The theory of evolution proposed by Charles Darwin is based on the concept of change in characteristics of a population over successive generations. An apt example of this is that of the homoserines, where the achievements of the descendants are nothing but the further development that of their predecessors. The same holds true for all other aspects, including technology, and yes, even cybercrime. With advancements in technologies, there has also been a direct proportional development in their related misuse. With digital technologies focused on computer systems, networks, the internet, etc., impacting our day-to-day lives, cyberthreats have also evolved to become more aggressive, stealthy, and potent.
By Rahil Karedia, Global Head – Threat & Security Intelligence and Security Advisory, Network Intelligence, Inc.
Cyberthreat has been in existence since the early stages of communication and is evolving since then with the subsequent development of technology. From Landline hacking in the 1970s to cryptojacking in 2021, cybercrimes tend to become more and more sophisticated with time. With every passing decade, the technological society and cybersecurity professionals find themselves amidst highly coordinated and relentless attacks on digital assets and infrastructure, where the existing solution or defense either fell short or was not scalable enough for the implementation of emerging technology.
The 50s ad 60s
Cyberthreats in the Pre-millennial era looked completely different than what we know or imagine today. Even before the internet was introduced, cybercrimes were being conducted through targeting telecommunications. The fact that people could reach out to other people over a large distance while being unseen.
Landline Hack: Throughout the 1950s and 60’s the wired telecommunication technology was booming, and landlines were available in the majority of households across developed countries. This decade also marked the onset of the first digital-based crime known as “Phreaking,” where the perpetrators exploited the tone system used in telephone networks . The episode dates back to the late 1950s, where a group of phreaks, a short form for the term “Phone Freaks” , decided to hack telephone networks by making unauthorized and unauthenticated long-distance phone calls by reverse-engineering the tones used by the telephone organizations. They also set up special party lines to help other fellow phreaks. Perpetrators often impersonated officials, an extensive search of the Bell Telephone company garbage to find any secret information or data, and experimented on the early telephone hardware to learn how to exploit them meticulously, which results in free long-distance telephone calls .
“The introduction of computer virus”
The decade of over-the-top fashion and new genres of music also saw a new change in the digital landscape. Though research on self-replicating programs was in progress since the ’50s, the first practical implementation, i.e., a computer virus attack was seen in the early 1970s . Bob Thomas, an engineer at BBN Technologies, wrote an experimental self-replicating program, which could move between computers connected by the ARPANET — the technical foundation of the internet .
################
§ Problem set:
a) Rewrite the cybercrime history article from "Cyberthreat has been" to "of emerging technology.", substituting "ransomware" for "cryptojacking".
b) According to the cybercrime history article, are these statements true? For each, answer yes or no and quote the words that decide it: (i) Bob Thomas was an engineer at BBN Technologies. (ii) The first practical computer virus attack was seen in the late 1980s. (iii) Phreaks often impersonated officials.
c) In the cybercrime history article, what is "phreaks" a short form of?
The listing has no connection to the cybercrime history article.

(Records from a data source)
################
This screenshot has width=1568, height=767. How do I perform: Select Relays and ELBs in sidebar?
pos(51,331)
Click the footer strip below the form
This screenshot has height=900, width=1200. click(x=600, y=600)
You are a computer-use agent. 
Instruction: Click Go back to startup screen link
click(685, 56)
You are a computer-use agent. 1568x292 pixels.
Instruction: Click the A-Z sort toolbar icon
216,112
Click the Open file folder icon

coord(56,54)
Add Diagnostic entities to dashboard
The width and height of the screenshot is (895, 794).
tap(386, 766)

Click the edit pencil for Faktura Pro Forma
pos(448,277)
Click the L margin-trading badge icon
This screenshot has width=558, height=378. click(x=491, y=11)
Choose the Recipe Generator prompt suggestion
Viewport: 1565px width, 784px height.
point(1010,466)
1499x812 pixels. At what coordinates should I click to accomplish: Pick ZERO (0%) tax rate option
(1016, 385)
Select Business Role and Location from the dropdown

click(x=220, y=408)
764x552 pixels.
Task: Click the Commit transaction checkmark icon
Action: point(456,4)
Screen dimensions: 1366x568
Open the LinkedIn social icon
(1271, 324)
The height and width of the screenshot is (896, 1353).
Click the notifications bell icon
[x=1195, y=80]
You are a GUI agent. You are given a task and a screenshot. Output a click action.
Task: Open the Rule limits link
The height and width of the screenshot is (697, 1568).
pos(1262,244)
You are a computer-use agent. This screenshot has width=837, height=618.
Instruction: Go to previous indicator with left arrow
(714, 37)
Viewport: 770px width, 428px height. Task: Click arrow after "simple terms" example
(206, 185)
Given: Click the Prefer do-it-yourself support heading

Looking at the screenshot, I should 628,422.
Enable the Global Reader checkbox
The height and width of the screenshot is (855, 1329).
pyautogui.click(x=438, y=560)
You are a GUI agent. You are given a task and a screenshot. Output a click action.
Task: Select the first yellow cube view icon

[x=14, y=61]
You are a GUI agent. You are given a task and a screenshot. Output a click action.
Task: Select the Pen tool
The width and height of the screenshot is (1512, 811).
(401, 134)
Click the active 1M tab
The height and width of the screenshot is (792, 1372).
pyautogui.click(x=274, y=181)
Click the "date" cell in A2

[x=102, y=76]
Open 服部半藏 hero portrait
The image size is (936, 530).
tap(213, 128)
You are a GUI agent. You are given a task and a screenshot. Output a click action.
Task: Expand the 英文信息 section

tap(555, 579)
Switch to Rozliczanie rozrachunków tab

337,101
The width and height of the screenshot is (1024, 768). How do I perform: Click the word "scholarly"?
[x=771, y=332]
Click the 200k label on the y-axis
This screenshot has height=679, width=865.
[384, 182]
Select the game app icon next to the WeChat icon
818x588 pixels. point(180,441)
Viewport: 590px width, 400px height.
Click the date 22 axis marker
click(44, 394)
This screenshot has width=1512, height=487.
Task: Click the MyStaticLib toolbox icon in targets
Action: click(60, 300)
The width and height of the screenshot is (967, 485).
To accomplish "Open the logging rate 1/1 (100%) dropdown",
################
§ Outputs in order:
a)
Cyberthreat has been in existence since the early stages of communication and is evolving since then with the subsequent development of technology. From Landline hacking in the 1970s to ransomware in 2021, cybercrimes tend to become more and more sophisticated with time. With every passing decade, the technological society and cybersecurity professionals find themselves amidst highly coordinated and relentless attacks on digital assets and infrastructure, where the existing solution or defense either fell short or was not scalable enough for the implementation of emerging technology.

b)
(i) Yes: "Bob Thomas, an engineer at BBN Technologies"
(ii) No: "the first practical implementation, i.e., a computer virus attack was seen in the early 1970s"
(iii) Yes: "Perpetrators often impersonated officials"

c) "Phone Freaks"